Il est à noter que les foyers bénéficiant d’un PAI disposeront d’un tarif minoré sur les prestations comprenant un repas. Ce tarif sera minoré dans les mêmes conditions que pour la pause méridienne.
37Tarif usager de l’accueil de loisirs en fonction du QF du foyer
La délibération qui vous est proposée retient donc comme champs d’application les services périscolaires, de restauration scolaire, d’études surveillées et les services extrascolaires ( Centre de loisirs Jules Verne et Centre de loisirs Sportif).
Elle prévoit des tarifs majorés par rapport à la 10ème tranche quand les deux parents ne résident pas au Plessis-Trévise à hauteur de :
- +30 % pour les services extrascolaires
- + 10 % pour tous les autres services enfance Jeunesse.

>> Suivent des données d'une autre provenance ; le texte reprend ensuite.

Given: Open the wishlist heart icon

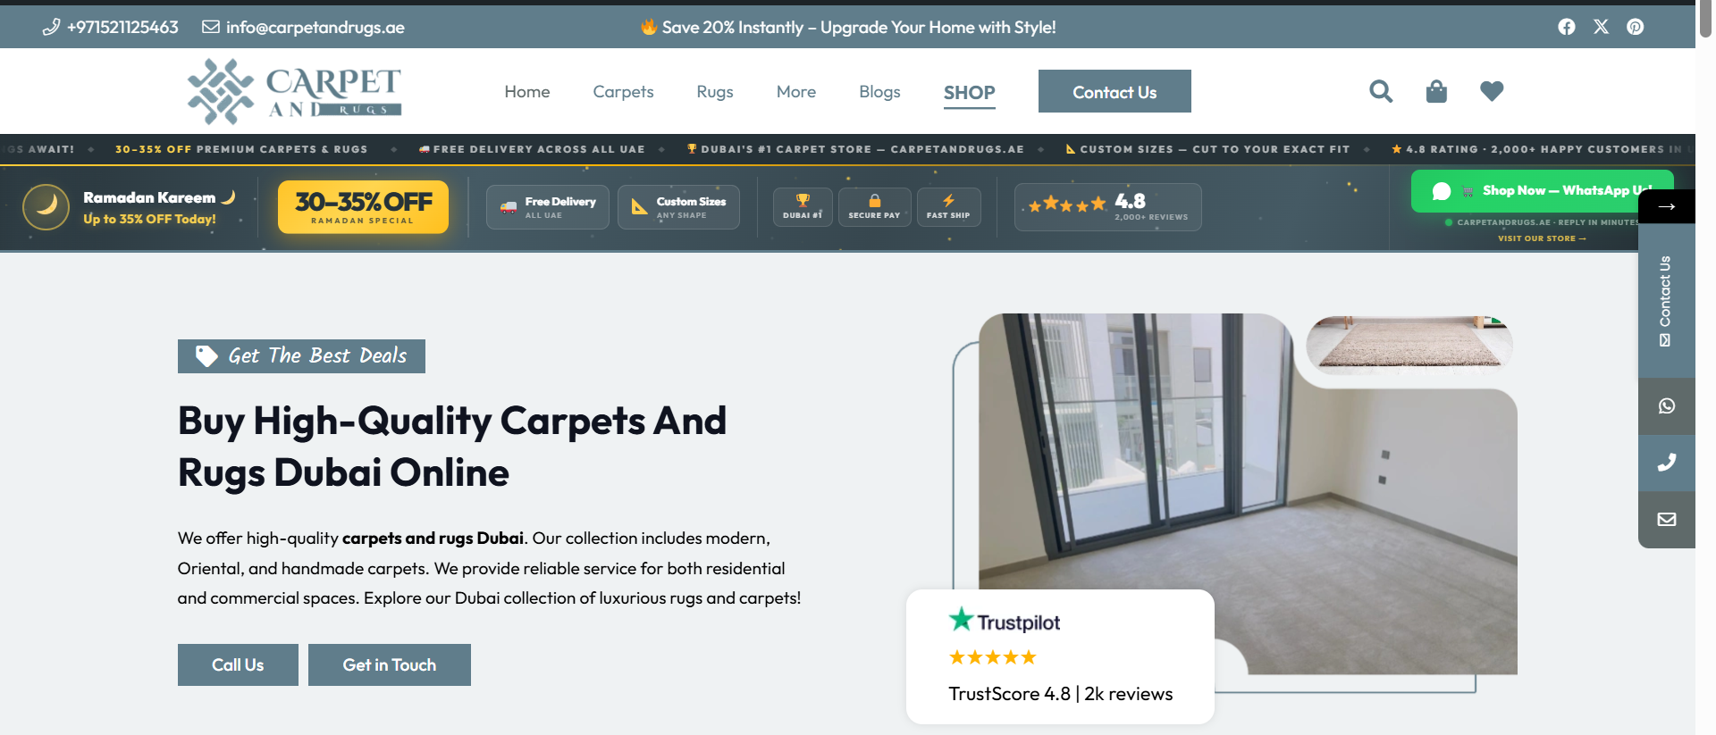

Toutefois en cas de déménagement en cours d’année scolaire, les tarifs résidents la ville seront maintenus jusqu’au 31 août.
Elle fixe aussi une pénalité qui correspond à 100 % des tarifs applicables à l’usager en cas de non réservation, de réservation hors délai ou d’annulation tardive qui se révèle plus égalitaire que si le tarif extérieur à la ville avait été maintenu. En effet, il pourrait s’avérer plus pénalisant quand la tranche de QF est la plus faible.
38.:: DÉBAT ::.
Monsieur le Maire introduit cette délibération en précisant que lors de la précédente mandature beaucoup de Plesséens l’ont sollicité sur la mise en place d’une grille rénovée de quotients car la grille qui est en vigueur est ancienne.
C’est la raison pour laquelle, avec les membres de la liste qu’il a conduit aux élections municipales, ils se sont engagés à « réviser la politique tarifaire de la restauration scolaire et de l’AJE pour proposer un quotient familial plus adapté ».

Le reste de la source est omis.